Unpublished Work 2: Screening Yeast Displayed Nanobodies against Mammalian Targets with Proximity Labeling

When I joined the Liu lab I was recruited to work on the nanobody evolution system. It was not my preference but I wanted to join the lab so I took it on. My PI wanted me to work on building a screening platform for finding nanobodies based on binding to a specific cell surface protein in mammalian cells, with the ideal of finding a way to pick out and evolve nanobodies that bind GPCRs. My first task was to convince him that the paper he thought showed a way to do this was fraudulent, which was an interesting task as a brand new grad student.

The issue is that just looking for binding between yeast and mammalian cells overexpressing a cell surface protein makes it impossible to filter for binding to your protein of interest, versus binding to some other protein on the cell surface, or anything else on the cell surface. Many have tried, but no one has convincingly shown that they can pick a binder to a specific protein out of a library using an approach like this.

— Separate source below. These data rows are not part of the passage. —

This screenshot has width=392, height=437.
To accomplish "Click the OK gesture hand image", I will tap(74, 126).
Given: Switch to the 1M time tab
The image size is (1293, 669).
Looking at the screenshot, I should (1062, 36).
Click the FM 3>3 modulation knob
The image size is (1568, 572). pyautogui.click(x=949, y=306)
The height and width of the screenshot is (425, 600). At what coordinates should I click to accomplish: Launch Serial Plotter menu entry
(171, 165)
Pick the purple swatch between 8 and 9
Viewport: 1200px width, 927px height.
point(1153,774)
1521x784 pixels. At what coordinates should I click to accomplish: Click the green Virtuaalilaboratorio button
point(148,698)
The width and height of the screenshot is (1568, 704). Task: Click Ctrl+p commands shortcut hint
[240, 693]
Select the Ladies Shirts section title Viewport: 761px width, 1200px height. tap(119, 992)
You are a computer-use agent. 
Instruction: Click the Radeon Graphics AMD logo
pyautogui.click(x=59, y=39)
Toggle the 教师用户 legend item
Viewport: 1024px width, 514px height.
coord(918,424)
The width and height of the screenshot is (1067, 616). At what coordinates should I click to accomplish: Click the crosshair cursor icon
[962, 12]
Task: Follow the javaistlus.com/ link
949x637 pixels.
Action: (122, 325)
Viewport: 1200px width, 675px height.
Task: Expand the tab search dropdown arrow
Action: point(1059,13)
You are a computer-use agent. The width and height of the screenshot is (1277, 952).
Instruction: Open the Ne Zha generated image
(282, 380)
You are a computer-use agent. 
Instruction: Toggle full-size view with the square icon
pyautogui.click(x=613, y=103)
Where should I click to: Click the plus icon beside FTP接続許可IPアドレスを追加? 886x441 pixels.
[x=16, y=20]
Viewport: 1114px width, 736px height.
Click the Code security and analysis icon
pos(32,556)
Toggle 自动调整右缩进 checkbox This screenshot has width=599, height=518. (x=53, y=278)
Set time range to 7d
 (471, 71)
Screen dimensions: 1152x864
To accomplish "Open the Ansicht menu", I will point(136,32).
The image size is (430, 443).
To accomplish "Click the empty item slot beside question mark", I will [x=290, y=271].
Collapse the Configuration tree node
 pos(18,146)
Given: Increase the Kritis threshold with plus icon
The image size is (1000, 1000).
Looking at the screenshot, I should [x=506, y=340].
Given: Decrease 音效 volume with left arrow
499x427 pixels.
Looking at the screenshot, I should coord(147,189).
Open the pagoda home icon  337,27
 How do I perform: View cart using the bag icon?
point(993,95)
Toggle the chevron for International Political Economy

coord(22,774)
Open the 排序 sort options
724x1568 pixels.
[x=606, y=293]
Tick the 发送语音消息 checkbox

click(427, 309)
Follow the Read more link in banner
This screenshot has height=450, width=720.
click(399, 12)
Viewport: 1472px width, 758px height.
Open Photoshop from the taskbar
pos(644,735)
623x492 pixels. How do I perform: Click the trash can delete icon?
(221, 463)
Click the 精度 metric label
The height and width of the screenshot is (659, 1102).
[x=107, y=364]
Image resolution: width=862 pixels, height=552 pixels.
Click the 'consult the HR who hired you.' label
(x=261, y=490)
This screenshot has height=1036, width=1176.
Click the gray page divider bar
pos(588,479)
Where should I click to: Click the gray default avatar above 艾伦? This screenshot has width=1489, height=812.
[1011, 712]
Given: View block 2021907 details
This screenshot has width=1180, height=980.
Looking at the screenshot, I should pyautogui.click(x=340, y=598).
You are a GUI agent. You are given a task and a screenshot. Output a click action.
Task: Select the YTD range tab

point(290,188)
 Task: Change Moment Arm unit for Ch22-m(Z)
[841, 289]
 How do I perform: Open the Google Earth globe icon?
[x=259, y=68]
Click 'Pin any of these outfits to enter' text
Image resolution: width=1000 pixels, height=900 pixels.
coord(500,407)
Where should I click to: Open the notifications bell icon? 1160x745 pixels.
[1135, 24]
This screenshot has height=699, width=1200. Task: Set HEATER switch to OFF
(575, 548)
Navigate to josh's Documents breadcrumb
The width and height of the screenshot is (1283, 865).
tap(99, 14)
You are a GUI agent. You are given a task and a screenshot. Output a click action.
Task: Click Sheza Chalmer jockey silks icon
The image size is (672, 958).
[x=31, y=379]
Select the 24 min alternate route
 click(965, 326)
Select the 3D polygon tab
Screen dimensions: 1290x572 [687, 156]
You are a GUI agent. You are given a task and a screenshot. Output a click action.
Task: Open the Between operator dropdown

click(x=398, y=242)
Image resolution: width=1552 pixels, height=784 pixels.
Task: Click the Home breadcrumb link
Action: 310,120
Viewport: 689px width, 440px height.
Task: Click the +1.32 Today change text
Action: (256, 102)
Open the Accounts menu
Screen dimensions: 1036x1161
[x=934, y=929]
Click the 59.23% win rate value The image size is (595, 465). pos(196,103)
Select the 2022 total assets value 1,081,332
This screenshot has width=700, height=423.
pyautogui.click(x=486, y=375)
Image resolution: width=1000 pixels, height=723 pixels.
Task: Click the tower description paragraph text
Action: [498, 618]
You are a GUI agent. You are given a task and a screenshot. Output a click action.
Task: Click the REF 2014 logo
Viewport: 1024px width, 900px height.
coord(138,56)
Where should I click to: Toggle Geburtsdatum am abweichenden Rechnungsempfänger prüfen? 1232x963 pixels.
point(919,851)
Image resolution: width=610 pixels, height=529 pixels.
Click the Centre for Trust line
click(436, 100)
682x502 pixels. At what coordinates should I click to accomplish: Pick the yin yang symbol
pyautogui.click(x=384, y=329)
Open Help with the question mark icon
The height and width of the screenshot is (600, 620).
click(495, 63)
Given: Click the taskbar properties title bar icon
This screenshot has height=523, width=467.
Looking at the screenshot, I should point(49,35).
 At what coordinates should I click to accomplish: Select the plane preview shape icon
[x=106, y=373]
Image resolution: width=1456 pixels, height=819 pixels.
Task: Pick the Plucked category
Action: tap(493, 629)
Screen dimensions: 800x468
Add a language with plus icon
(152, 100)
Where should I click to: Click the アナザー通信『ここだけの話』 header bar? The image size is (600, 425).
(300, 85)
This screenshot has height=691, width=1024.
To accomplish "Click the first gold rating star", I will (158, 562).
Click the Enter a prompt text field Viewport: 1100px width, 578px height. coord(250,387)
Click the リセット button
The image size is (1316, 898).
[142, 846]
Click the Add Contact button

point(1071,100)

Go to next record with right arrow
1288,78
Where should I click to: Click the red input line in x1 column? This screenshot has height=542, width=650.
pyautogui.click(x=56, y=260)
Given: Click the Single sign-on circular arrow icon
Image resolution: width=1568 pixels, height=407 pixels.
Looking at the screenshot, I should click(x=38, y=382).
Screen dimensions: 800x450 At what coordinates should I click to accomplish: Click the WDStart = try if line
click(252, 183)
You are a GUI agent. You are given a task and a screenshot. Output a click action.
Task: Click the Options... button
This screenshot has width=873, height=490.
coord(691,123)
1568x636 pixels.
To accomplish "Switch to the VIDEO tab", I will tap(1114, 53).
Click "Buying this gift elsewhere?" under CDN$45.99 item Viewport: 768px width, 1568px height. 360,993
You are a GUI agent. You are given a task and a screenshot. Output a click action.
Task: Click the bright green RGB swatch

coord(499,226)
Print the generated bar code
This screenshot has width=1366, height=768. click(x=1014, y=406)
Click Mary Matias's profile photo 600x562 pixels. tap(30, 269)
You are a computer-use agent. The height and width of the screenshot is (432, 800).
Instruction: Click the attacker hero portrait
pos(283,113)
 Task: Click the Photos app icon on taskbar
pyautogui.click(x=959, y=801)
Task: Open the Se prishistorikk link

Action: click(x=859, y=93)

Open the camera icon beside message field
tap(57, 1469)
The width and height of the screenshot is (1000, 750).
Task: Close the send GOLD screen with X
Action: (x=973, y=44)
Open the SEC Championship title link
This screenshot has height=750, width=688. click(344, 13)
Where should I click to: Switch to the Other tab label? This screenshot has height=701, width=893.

So we came up with an alternative based on proximity labeling. Proximity labeling relies on a reaction which produces a highly unstable molecule, which binds to the first thing it touches. This means it can’t diffuse very far.  By attaching a proximity labeling protein to the outside of a GCPR, it could be possible to significantly clean up the binding signal as only nanobodies binding the correct surface protein would be tagged with the molecule, in theory. I was somewhat trepidatious about this project as the Liu Lab is really specialized in directed evolution rather than antibody screening technology. I was worried we may get scooped.

I demonstrated that attaching a proximity labeling protein to the extracellular domain of a GPCR still allowed for functional recognition of the endogenous ligand (At1R and angiotensin) by the GPCR, by setting up an assay to measure intracellular signaling. This was a nice result.

I established a protocol to mix yeast and mammalian cells which were displaying this APEX-GPCR fusion, carry out a labeling reaction, and detect yeast that had become labeled. The reaction is simple, and uses biotin tyramide – and H2O2 (which I established to be nontoxic at the relevant concentrations) with the peroxidase to biotinylate any yeast bound to the (hopefully) correct protein. I showed that a known At1r (GPCR) binder would be labeled by my system, and labeling would be blocked by inclusion of a known small molecule that inhibits binding, a very nice result! In its final form, streptavidin would be an easy way to pull out yeast displaying a binder nanobody.

The problem was that while for an already specific nanobody (AT1r) there was a signal when compared to a control (PDGFR here), off target nanobodies (5F7, binds to Her2 which is on cell surface but not APEX tagged) would also get labeled. Basically, the labeling radius was too big to distinguish between on-target cell binders vs. off target cell binders.

I tried quite a lot of tuning to decrease that issue, less H2O2, shorter reaction, different cell number per well, ratios of yeast to mammalian cells, adding in an antioxidant to quench signal, no dice. I had some other ideas to try, but around this time Chang informed me that based on some conversations he had we are likely to get scooped for this same idea, with a superior technology (MacMillan labeling) which has a smaller labeling radius than peroxidase-based proximity labeling. So, the impression at the time was that a group was 6-12 months ahead of us with a better tech. As far as I could find that paper never came out and I’m not sure what happened there. I was much more eager to move on than Chang, as my impression was we’d come second with an inferior technology. I may have been wrong. Oops!